By Twenty Twewnty
Eleven families in Merida are uncertain about their housing future because Fonatur (Fondo Nacional de Fomento al Turismo) is planning to demolish their houses to build a new central station for the Tren Maya project in the city.
Until this day, they have no idea where does Fonatur will remove them or how much money will they receive for compensation.
After 80 years living at 43-A street, nearby the Arts School of Yucatan (ESAY) and the Train Museum, now they’re looking at how the whole zone is going to change in order to give place to a new train station for the Tren Maya.
But there is something for sure, as they said: “we are not going to move from here until Fonatur sets clear what is willing to give us in exchange to leave our houses”.
The houses are on 43-A street, at the intersection with 48th street and 1ero. De Mayo, in Merida’s downtown and next to a venue popularly known as “La Plancha,” the old entrance to the city’s train station, which is now the headquarters of ESAY.

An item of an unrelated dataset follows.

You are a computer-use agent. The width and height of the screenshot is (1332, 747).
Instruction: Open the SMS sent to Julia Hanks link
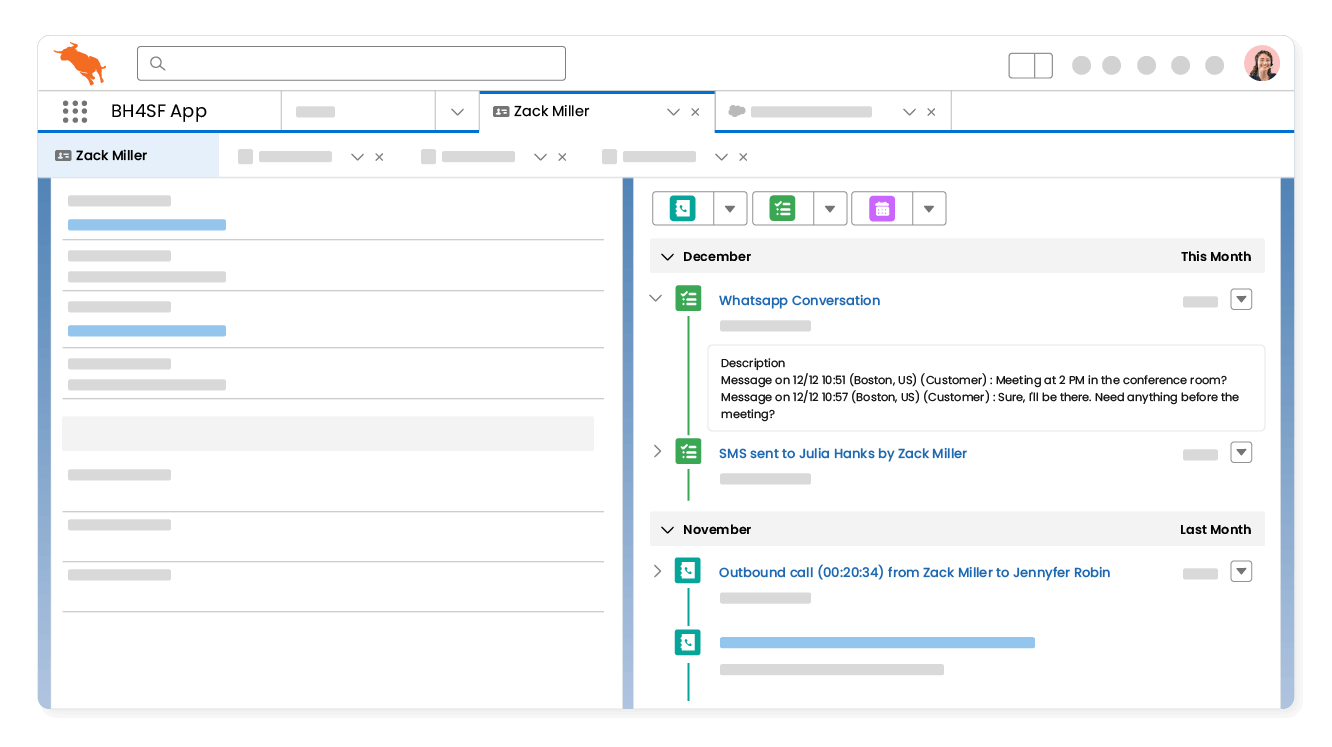point(842,453)
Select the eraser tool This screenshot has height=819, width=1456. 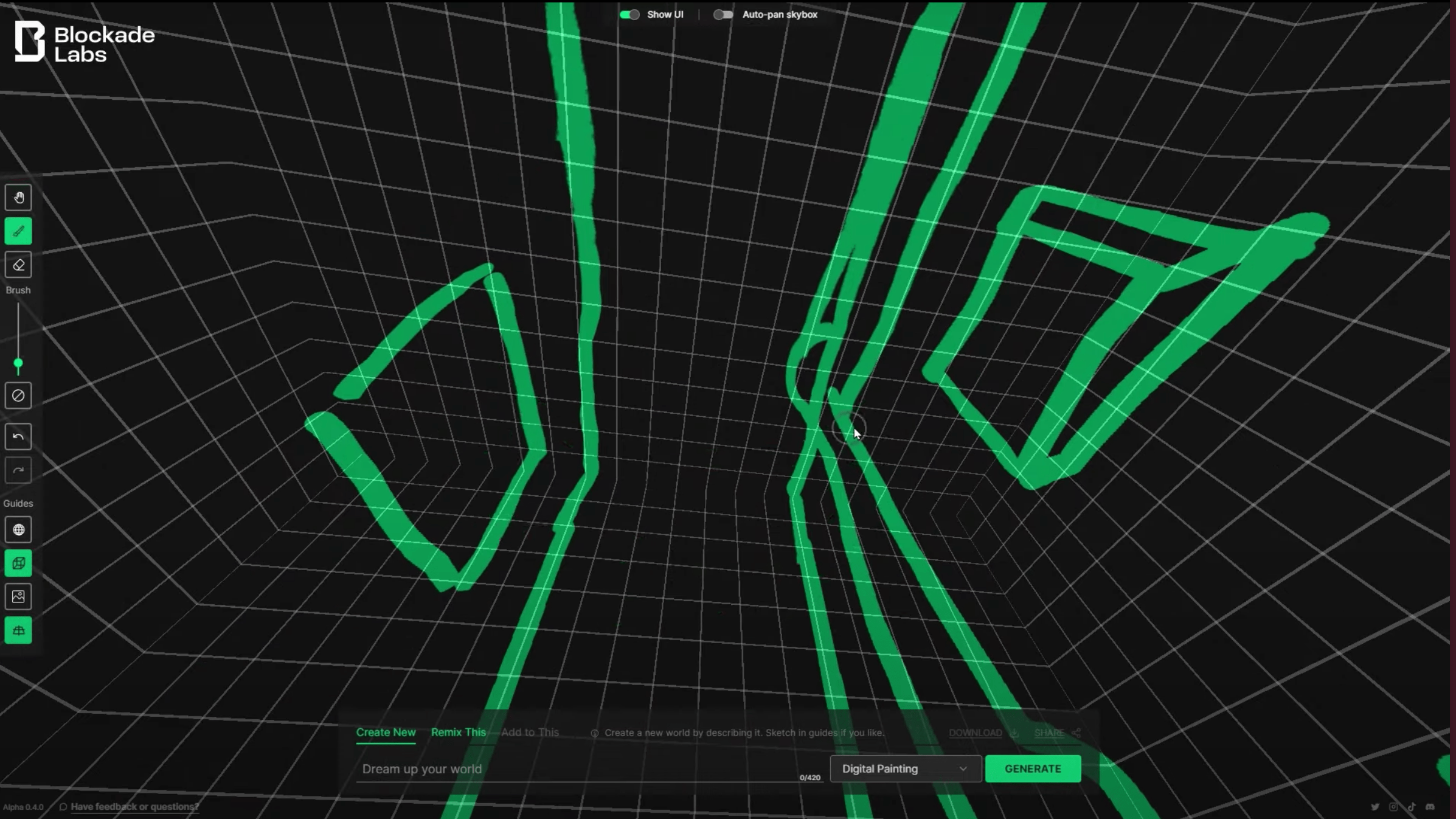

Last February 16, families who live in those houses gathered with the personal of Fonatur. In the meeting they were informed hat the executive project of the construction work in that area is not finished yet.
That’s why, they also don’t know what are they going to offer in exchange of leaving their homes for completing the project of the Tren Maya’s new station.
A problem that everyone’s facing is that neither of them have a document certifying that they’re homeowners because that land used to be, 80 years ago, galleys at the station where workers could sleep for being part of the national railway system.
With time, Ferrocarriles Nacionales de Mexico yielded to them the land for living. Since that they improved the galleys until they turned it into houses for them and for their families.
Now, that land will be used for building a big park, with green areas, commercial areas and the new train station.